Pada masa kholifah Al-Aziz dengan usahanya wazir yang bernama Ya’qub bin Kilis al-Azhar menjadi Universitas al-Azhar. Di dalamnya diajarkan ilmu-ilmu agama dan ilmu-ilmu aqliyah sehingga al-Azhar menjadi pusat pendidikan dan pengajaran Islam, di sekeliling al-Aharkholifah mendirikan gedung dan tempat jama’ah fuqoha’ banyaknya 35 orang, yang semuanya didanai oleh kholifah, bahkan pelajar-pelajar juga mendapat pakaian, makanan, dan tempat kediaman yang gratis.[2]

Ilmu-ilmu Agama yang diajarkan di al-Azhar ketika itu :

  1. Tafsir
  2. Qira’at
  3. Hadis
  4. Fiqih
  5. Kalam
  6. Nahwu dan Shorof
  7. Lughoh
  8. Al-Bayan
  9. Al-Adab[3]

Ilmu- ilmu Aqliyah yang diajarkan di al-Azhar ketika itu :

  1. Filsafat
  2. Ilmu ukur
  3. Falak dan Nujum
  4. Musik
  5. Kedokteran
  6. Kimia
  7. Ilmu Pasti
  8. Sejarah
  9. Ilmu Bumi[4]

Singkatnya pada masa Fathimiyah al-Azhar menjadi pusat ilmu pengetahuan agama dan filsafat di samping Dar al-Ilm / Dar al-Hikmah yang didirikan oleh kholifah al- Hakim.

Para cendekiawan belajar al-qur’an, astronomi, tata bahasa,  leksiografi dan ilmu kedokteran di  Dar al-Ilmi / Dar al- Hikmah, gedung tersebut juga diperindah dengan karpet, dan pada semua pintu dan koridor terdapat tirai, untuk perawatanya ditugaskan manajer, pelayan, penjaga, dan pekerja kasar lainya. Al- Hakim memberikan hak masuk bagi setiap orang tanpa perbedaan pangkat, siapa yang ingin membaca dan menyalin buku.
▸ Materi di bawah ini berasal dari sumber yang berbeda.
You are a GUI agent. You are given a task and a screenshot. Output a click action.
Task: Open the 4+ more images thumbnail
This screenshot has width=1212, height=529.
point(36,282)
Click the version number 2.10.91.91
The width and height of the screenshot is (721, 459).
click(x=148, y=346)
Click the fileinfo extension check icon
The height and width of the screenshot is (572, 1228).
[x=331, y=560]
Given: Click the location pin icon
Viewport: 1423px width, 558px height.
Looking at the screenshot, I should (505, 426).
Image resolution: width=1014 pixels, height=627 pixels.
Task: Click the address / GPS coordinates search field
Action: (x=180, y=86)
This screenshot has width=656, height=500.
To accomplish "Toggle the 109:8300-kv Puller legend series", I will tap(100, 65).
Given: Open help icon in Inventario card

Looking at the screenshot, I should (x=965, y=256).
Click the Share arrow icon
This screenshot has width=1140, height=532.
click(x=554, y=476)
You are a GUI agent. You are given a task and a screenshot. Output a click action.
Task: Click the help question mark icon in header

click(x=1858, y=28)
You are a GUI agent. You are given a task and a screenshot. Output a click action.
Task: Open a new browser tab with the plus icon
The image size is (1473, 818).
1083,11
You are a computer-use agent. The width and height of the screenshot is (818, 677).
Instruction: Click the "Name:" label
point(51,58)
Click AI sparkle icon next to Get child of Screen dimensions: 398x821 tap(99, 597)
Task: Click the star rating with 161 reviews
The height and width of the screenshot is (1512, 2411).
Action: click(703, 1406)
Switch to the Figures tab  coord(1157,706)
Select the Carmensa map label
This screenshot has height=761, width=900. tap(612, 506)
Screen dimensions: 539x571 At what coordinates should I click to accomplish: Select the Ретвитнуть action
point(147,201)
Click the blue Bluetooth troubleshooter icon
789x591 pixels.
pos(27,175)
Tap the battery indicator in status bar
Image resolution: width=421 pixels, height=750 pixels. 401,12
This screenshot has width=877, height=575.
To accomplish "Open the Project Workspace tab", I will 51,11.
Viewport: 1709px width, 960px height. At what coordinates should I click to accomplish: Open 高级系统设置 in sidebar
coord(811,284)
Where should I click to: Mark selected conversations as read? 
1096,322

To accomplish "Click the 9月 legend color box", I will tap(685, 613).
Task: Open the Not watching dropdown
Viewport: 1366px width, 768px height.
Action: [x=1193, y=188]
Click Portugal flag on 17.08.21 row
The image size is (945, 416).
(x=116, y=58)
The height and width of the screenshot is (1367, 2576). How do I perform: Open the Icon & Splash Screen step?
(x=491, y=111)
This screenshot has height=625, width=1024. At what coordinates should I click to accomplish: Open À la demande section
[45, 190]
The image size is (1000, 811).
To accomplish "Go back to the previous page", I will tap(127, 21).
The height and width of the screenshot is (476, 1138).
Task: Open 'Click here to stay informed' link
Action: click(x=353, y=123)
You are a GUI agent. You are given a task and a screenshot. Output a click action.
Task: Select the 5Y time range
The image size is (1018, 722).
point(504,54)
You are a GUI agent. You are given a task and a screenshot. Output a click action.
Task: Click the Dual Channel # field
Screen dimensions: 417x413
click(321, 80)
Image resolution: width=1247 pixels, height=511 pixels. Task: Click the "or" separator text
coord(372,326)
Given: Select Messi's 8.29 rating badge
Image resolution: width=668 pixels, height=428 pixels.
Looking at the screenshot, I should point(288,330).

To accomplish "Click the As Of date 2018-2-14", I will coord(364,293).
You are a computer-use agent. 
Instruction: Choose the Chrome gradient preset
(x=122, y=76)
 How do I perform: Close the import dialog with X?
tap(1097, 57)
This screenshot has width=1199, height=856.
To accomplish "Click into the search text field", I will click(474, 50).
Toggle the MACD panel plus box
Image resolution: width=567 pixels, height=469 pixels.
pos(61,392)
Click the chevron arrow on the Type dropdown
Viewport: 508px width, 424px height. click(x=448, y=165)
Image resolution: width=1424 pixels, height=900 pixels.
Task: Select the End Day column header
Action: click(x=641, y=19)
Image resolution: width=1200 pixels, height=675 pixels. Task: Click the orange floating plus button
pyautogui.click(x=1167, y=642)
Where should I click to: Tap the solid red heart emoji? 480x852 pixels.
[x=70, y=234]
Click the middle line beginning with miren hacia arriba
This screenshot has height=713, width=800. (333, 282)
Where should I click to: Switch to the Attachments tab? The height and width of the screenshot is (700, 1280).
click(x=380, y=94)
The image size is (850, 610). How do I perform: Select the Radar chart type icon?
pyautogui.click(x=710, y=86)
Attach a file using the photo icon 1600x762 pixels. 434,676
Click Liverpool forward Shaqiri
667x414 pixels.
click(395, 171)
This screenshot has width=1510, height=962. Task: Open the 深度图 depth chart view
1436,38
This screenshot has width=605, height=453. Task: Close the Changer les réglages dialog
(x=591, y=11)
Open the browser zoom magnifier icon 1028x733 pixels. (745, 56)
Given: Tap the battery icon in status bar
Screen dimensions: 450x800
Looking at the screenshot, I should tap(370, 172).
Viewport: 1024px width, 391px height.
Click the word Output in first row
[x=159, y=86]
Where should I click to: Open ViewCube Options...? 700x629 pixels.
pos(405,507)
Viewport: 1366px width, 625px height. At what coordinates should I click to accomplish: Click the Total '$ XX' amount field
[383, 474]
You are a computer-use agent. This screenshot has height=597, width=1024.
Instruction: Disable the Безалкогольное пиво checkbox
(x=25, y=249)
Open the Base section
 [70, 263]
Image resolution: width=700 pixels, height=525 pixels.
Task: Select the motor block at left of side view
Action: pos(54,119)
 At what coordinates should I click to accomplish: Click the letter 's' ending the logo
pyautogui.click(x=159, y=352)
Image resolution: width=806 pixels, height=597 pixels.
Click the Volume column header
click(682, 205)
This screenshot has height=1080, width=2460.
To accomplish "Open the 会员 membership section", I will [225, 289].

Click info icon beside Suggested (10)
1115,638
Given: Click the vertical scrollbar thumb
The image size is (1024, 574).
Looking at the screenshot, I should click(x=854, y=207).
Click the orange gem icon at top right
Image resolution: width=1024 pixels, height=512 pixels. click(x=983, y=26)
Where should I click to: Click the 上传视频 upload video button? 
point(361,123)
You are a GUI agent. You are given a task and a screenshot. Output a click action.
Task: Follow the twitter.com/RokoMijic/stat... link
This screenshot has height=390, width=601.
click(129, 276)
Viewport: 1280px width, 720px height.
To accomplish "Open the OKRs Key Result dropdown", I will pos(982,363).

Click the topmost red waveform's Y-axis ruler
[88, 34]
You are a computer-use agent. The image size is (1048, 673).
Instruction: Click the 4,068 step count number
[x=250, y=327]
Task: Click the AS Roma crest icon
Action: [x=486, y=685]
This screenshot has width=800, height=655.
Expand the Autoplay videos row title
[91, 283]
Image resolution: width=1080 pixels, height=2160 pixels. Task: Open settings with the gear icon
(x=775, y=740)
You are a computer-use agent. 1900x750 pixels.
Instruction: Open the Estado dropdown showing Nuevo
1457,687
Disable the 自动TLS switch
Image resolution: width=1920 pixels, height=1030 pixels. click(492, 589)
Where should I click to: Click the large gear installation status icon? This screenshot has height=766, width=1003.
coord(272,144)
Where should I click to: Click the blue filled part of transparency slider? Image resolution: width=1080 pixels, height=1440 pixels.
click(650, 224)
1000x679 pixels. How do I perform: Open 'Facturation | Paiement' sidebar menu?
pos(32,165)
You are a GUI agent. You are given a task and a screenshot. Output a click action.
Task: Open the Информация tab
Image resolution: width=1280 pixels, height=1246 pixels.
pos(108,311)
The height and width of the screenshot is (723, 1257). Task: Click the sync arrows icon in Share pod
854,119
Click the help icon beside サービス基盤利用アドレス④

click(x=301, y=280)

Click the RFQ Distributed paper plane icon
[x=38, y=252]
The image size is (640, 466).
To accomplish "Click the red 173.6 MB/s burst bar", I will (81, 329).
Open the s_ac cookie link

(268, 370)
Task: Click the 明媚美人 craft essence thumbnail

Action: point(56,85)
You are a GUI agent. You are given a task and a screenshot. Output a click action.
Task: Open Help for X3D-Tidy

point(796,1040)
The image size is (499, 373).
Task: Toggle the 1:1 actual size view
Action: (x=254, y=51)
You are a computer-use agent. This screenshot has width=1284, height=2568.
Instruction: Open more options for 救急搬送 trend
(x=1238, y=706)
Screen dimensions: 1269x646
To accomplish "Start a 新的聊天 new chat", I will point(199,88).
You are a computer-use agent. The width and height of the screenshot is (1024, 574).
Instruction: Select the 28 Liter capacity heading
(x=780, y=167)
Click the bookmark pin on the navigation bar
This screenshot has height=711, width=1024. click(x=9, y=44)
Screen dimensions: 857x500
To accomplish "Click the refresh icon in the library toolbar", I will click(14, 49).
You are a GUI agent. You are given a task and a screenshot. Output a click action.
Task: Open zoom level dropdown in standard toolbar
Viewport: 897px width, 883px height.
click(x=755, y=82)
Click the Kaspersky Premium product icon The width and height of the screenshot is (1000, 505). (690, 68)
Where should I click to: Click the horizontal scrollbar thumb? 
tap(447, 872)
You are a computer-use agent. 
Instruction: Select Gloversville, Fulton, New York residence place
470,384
Pada tahun 403 Al- Hakim mulai mengadakan majlis ilmu rutin yang dihadiri oleh para ahli kesehatan, mantik, fikih, kedokteran bersama- sama mengkaji berbagai masalah.

Demikianlah al-Hakim sebagai kholifah terpelajar memfasilitasi segala yang berhubungan dengan perkembangan intelektual pada masa pemerintahannya. Tetapi dalam sejarahnya Dar-al Ilmi / Hikmah  yang terkenal sebagai pusat pendidikan pernah ditutup oleh sultan al-Malik al-Afdhol dikarenakan terdapat dua orang ilmuan tamu yang mengajarkan ajaran yang menyeleweng.[5]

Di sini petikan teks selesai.